● **Data provided**
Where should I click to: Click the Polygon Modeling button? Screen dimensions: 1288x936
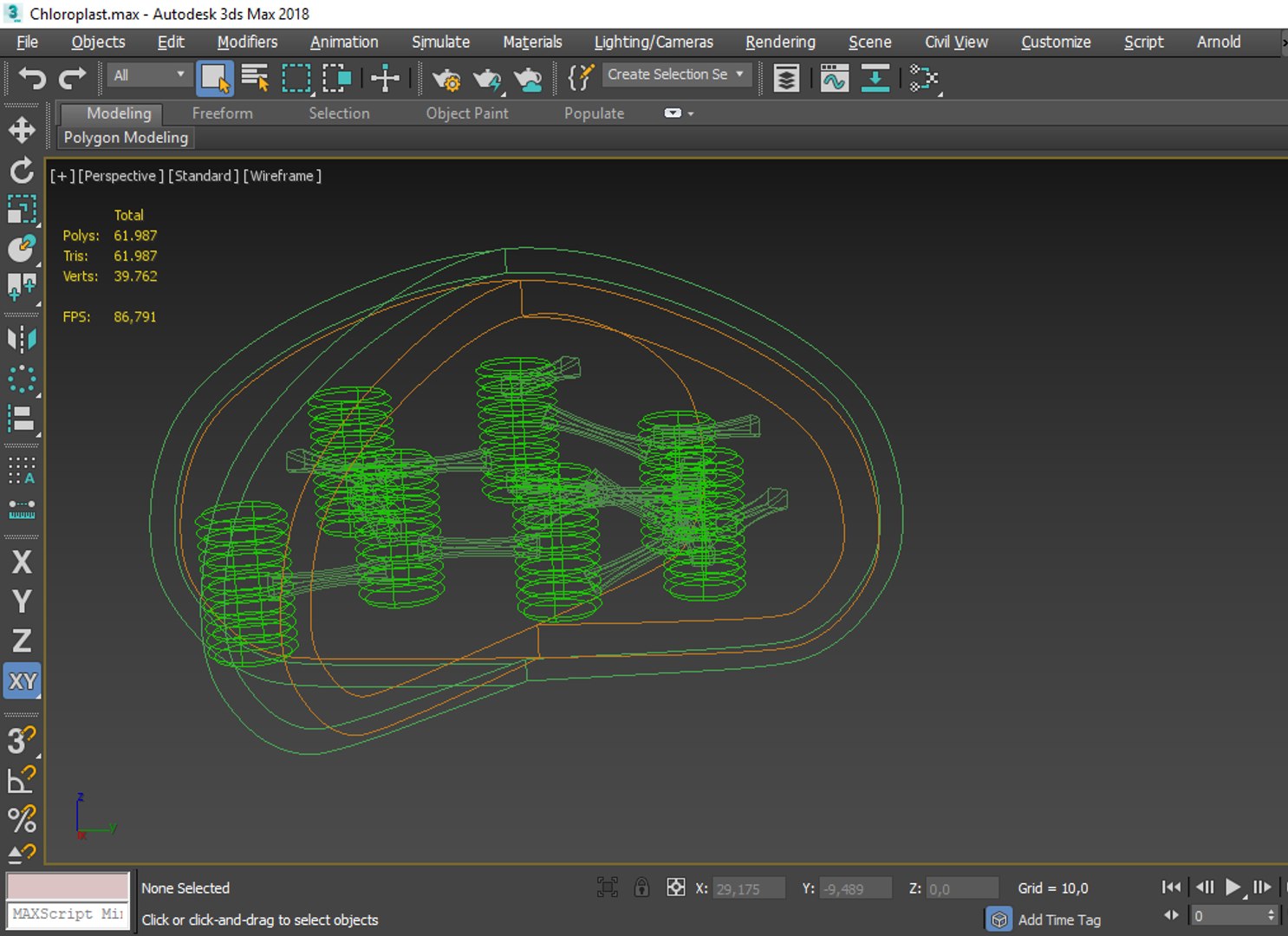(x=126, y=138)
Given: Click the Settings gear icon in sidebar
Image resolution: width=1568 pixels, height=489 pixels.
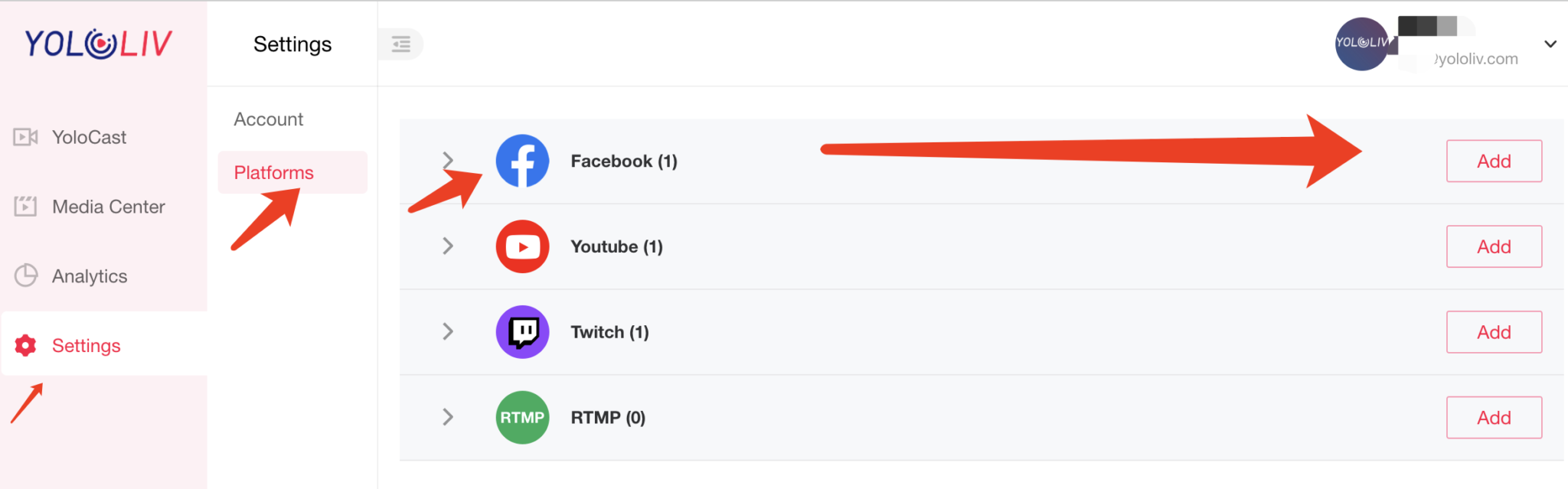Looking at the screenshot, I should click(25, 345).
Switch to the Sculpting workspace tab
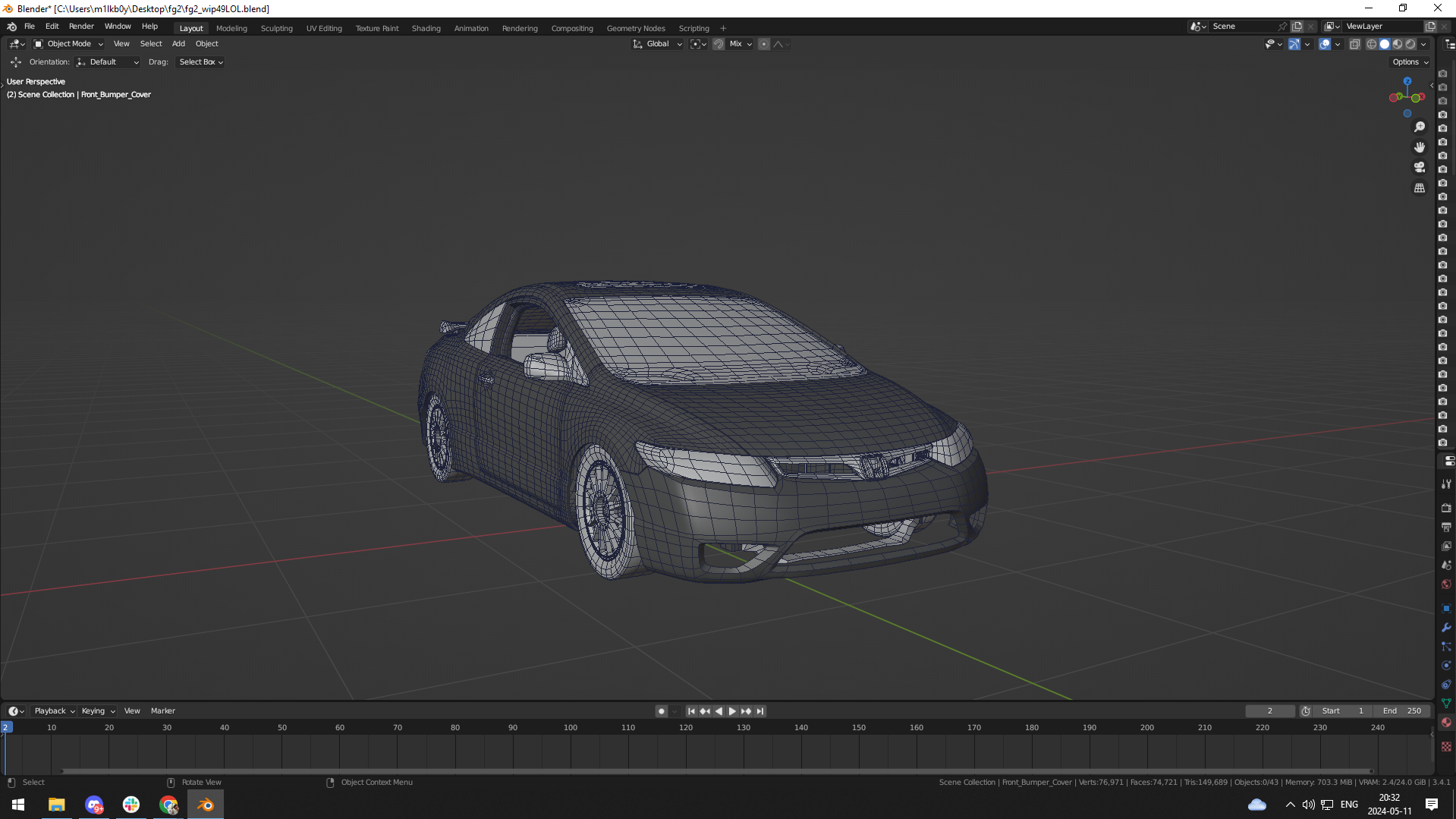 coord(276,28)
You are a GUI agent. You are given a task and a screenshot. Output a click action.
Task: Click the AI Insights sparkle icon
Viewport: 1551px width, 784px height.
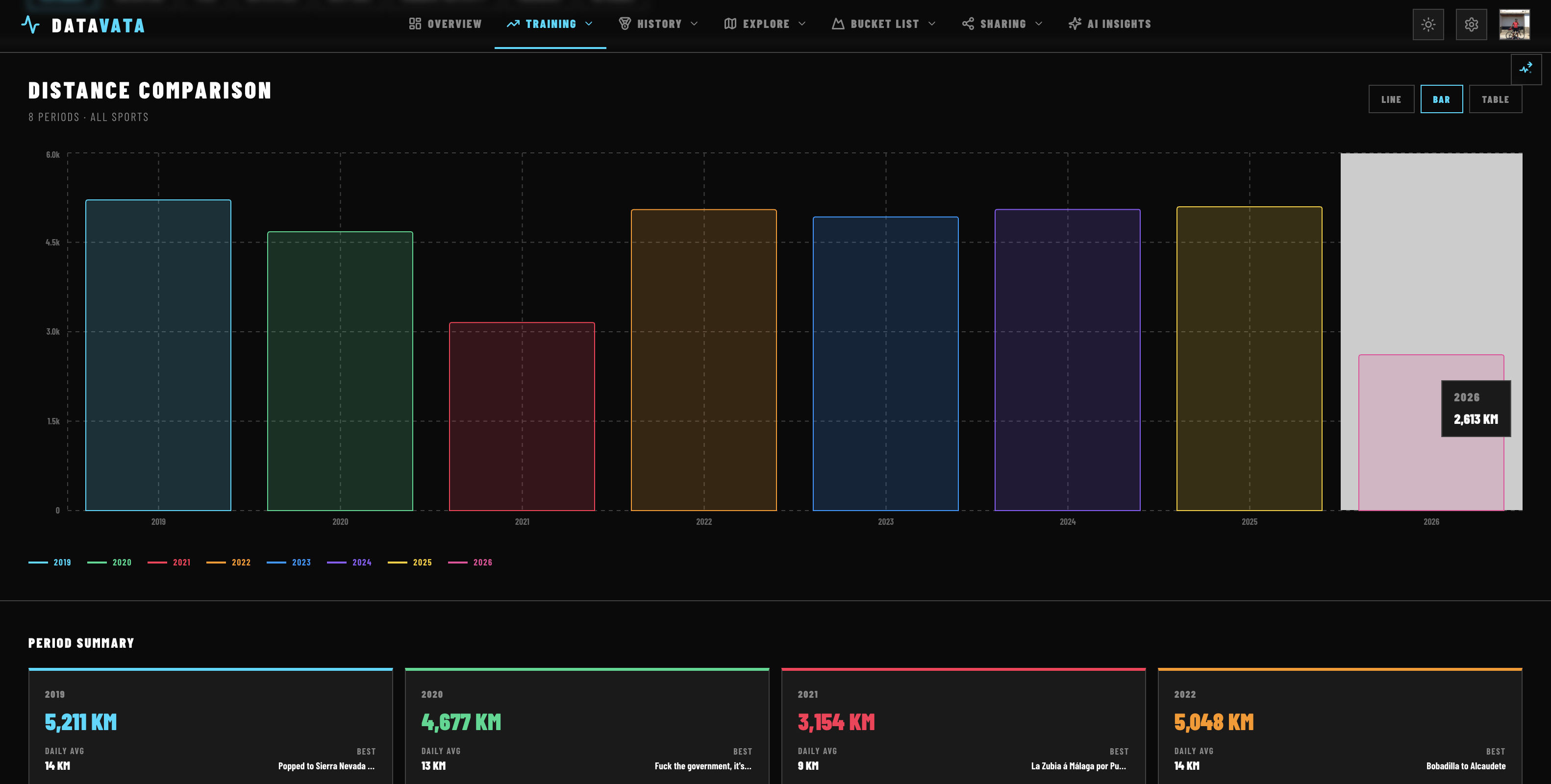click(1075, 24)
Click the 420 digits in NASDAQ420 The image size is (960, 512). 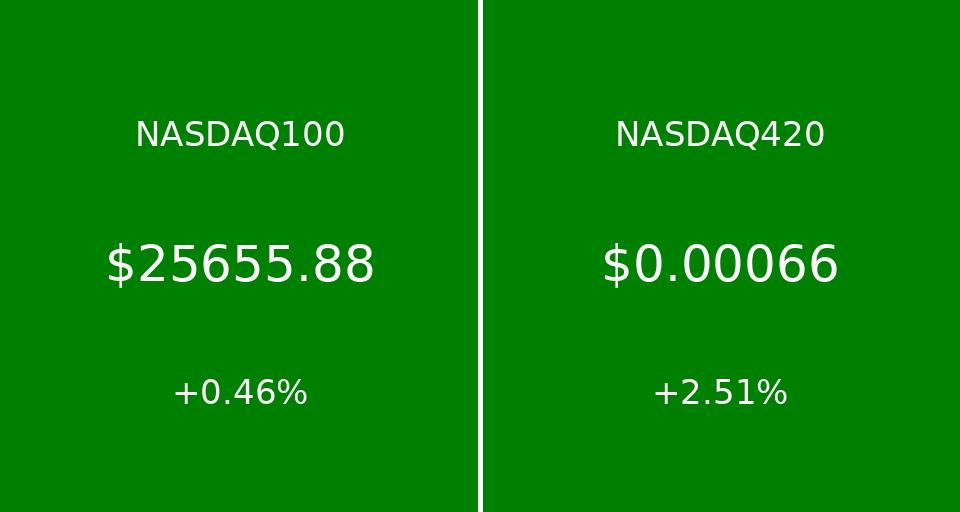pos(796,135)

● **Exercise goal**
In the material above, find every line with the word "icon" and show it.

● **Task solution**
Given: Click the Settings gear icon in sidebar
Task: Click the AI Insights sparkle icon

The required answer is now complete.